The task: All lines with the word "Slim" are to be found and copied from the listing.
------------
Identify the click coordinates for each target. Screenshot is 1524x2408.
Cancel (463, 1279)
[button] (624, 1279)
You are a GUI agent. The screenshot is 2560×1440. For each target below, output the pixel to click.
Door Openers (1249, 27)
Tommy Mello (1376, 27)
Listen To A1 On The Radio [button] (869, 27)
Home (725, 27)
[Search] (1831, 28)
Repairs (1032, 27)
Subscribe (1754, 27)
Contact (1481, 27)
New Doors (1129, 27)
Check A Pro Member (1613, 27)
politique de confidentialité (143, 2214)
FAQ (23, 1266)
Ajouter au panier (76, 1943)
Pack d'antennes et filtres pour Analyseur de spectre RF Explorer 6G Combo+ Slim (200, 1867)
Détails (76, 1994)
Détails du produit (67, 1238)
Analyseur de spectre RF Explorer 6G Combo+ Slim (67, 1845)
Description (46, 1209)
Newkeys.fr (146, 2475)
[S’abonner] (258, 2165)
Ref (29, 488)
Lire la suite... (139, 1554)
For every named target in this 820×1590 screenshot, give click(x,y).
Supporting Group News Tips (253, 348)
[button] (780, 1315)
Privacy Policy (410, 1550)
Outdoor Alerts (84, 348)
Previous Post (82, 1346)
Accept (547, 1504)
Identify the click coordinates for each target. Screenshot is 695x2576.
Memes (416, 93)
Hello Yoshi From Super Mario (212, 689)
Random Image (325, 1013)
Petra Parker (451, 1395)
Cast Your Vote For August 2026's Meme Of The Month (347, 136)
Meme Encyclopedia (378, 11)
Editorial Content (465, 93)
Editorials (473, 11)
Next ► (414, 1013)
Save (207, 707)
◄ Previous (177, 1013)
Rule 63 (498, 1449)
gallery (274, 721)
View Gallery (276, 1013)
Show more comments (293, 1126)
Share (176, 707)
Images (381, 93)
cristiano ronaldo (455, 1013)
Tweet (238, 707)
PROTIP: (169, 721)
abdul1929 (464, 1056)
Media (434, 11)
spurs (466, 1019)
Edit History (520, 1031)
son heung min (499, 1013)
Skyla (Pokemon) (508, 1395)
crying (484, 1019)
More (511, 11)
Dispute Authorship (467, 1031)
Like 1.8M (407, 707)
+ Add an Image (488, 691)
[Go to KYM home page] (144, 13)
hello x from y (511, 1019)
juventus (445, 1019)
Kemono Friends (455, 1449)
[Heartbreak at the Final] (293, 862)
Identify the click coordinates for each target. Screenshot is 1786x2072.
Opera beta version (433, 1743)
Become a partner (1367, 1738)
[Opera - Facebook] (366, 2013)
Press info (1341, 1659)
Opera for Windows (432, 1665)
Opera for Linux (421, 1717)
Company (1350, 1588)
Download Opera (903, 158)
------------
Answer to this problem:
Pack d'antennes et filtres pour Analyseur de spectre RF Explorer 6G Combo+ Slim (200, 1867)
Analyseur de spectre RF Explorer 6G Combo+ Slim (67, 1845)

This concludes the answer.